BEGIN Document text

The Emmas: Friendship, Distance, and Finding Each Other

Some stories arrive already carrying their own emotional architecture.The Emmas was one of those.

The short documentary I directed and edited for the American Kidney Fund tells the story of Emma and Emma, two young girls living in different states, connected by an ultra-rare kidney disease called cystinosis.

They live in different parts of the country. They have different daily routines. But they talk constantly.

I talked to Emma a lot. Five, six, sometimes even seven days a week. Emma is my friend.
— Emma S.

That simple statement became the emotional spine of the film.

Leading With Who They Are, Not What They Have

From the beginning, the goal was to avoid making a film about a diagnosis. Instead, we focused on who Emma and Emma are as people first. Their personalities, their interests, their humor, and the ease with which they relate to one another.

Only after that foundation was set did the film begin to introduce cystinosis, carefully and without spectacle.

You wouldn’t know on the outside that she’s got cystinosis.
— Shelly, mother of Emma S.

That line mattered. It grounded the story in lived experience rather than explanation, allowing the medical reality to exist without overwhelming the human one.

This approach shaped every creative decision, from interview structure to shot selection. Bedrooms, hands, bracelets, and everyday moments became the visual language of the film, reinforcing intimacy and normalcy rather than clinical distance.

Camp Connections as a Bridge, Not a Backdrop

The American Kidney Fund’s Camp Connections program was not treated as a backdrop or a logo moment. It functioned as a bridge.

For Emma and Emma, Camp Connections made it possible to meet other kids living with kidney disease, to build friendships safely from home, and to feel understood without having to explain themselves.

That simplicity is exactly why it works. Camp Connections is not about spectacle. It is about access, consistency, and community, especially for kids who cannot attend traditional camps.

Designing Toward a Single, Shared Moment

Because the film was created for the Hope Affair, the story structure was designed to build toward a single emotional peak.

Neither Emma knew they would be invited to Washington, DC. Neither knew they would finally meet in person. The reveal was captured live, in real time. A team member from AKF delivered the news. “We are going to fly both of you to Washington, DC. You guys can be together in DC and watch this video on the big screen with us.”

There is no way to manufacture that reaction. The joy, surprise, and disbelief that followed were real, and the film simply made space for them to exist.

Why This Story Mattered

When Emma and Emma walked onto the Hope Affair stage together, the story closed a loop that had been carefully built from the first frame. Isolation became connection. Distance became proximity. Online friendship became embodied reality.

When they’re together, it’s just like they have this big smile when they see each other.
— Elizabeth, mother of Emma D.

For donors in the room, the impact of AKF’s work was no longer abstract. It was visible, human, and immediate.

For me, this project reinforced something I return to often in my work with nonprofits. Impact storytelling works best when it resists explanation and instead creates space for recognition.

The Emmas is ultimately a story about friendship. Everything else flows from that.

END Document text
BEGIN Data extract

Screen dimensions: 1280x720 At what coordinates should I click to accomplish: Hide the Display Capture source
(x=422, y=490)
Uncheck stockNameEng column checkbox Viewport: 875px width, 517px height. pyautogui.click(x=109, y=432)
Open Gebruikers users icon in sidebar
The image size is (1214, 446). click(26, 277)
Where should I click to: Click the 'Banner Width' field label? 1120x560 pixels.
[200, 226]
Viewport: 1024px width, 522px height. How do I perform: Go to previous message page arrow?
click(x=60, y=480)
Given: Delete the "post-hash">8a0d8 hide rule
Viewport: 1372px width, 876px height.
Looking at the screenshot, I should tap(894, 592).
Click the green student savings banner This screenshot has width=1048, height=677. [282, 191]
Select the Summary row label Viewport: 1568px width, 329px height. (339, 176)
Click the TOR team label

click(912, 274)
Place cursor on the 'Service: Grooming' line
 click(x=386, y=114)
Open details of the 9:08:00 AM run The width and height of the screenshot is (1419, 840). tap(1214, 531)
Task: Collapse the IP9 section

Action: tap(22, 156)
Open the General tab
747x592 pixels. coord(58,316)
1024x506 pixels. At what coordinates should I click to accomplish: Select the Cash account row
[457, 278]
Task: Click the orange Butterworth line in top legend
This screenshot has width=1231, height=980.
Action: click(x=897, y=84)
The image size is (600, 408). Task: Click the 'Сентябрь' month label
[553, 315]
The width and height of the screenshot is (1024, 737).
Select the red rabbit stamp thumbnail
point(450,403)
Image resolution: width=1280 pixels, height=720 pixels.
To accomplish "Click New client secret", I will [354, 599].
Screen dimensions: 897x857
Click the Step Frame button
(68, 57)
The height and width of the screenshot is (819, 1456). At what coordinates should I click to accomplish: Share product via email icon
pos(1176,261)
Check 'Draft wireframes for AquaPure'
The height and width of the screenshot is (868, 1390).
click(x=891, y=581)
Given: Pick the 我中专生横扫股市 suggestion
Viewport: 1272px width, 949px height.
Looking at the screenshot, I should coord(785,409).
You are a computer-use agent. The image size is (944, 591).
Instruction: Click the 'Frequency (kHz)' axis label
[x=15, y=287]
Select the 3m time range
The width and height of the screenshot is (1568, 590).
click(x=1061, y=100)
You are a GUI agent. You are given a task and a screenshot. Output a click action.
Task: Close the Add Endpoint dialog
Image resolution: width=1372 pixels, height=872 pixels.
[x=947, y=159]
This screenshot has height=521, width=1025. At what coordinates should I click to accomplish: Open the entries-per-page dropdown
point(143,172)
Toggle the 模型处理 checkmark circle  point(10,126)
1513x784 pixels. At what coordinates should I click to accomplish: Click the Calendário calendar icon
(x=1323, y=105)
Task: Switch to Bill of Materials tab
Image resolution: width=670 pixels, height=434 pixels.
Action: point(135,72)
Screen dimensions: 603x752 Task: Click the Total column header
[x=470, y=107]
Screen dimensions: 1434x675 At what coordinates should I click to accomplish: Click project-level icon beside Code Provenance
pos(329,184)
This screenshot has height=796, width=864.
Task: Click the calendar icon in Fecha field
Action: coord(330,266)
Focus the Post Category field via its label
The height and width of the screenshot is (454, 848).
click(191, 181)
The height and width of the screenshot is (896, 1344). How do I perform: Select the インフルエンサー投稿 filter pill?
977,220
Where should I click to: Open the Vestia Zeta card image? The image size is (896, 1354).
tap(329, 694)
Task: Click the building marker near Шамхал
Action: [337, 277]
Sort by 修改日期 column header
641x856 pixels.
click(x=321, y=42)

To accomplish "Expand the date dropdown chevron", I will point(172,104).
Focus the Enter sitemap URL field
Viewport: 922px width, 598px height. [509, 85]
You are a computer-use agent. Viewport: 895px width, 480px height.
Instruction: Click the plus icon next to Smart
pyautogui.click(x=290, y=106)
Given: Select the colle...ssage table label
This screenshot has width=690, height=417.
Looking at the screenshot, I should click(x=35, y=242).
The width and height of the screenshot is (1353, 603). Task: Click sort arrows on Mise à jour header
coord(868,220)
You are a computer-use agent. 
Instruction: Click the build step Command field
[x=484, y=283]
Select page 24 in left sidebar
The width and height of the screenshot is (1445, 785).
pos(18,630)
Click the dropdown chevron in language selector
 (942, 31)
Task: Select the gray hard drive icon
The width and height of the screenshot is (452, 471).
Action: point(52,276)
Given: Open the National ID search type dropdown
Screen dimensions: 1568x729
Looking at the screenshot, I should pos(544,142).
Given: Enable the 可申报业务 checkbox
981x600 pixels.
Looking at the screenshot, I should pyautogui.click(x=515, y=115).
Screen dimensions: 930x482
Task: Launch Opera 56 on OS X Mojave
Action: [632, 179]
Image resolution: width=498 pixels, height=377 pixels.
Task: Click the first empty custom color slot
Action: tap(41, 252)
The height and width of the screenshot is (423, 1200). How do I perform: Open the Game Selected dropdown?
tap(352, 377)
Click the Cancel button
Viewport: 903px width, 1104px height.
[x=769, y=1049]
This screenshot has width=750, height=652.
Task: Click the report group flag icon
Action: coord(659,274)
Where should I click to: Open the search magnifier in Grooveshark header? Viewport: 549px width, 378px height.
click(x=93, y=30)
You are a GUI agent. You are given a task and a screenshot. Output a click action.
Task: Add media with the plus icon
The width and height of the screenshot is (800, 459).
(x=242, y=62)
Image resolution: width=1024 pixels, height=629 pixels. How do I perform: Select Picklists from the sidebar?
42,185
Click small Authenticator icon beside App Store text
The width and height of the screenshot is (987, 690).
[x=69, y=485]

END Data extract

- **List of tasks**:
**A)** According to the article on The Emmas, why did the line "You wouldn’t know on the outside that she’s got cystinosis" matter?
**B)** Return the passage of the article on The Emmas from "Some stories arrive" up to and including "of the film.", copied word for word.
The listing is separate material and is not part of the article on The Emmas.

- **Responses by item number**:
**A)** It grounded the story in lived experience rather than explanation. That allowed the medical reality to exist without overwhelming the human one.

**B)**
Some stories arrive already carrying their own emotional architecture.The Emmas was one of those.

The short documentary I directed and edited for the American Kidney Fund tells the story of Emma and Emma, two young girls living in different states, connected by an ultra-rare kidney disease called cystinosis.

They live in different parts of the country. They have different daily routines. But they talk constantly.

I talked to Emma a lot. Five, six, sometimes even seven days a week. Emma is my friend.
— Emma S.

That simple statement became the emotional spine of the film.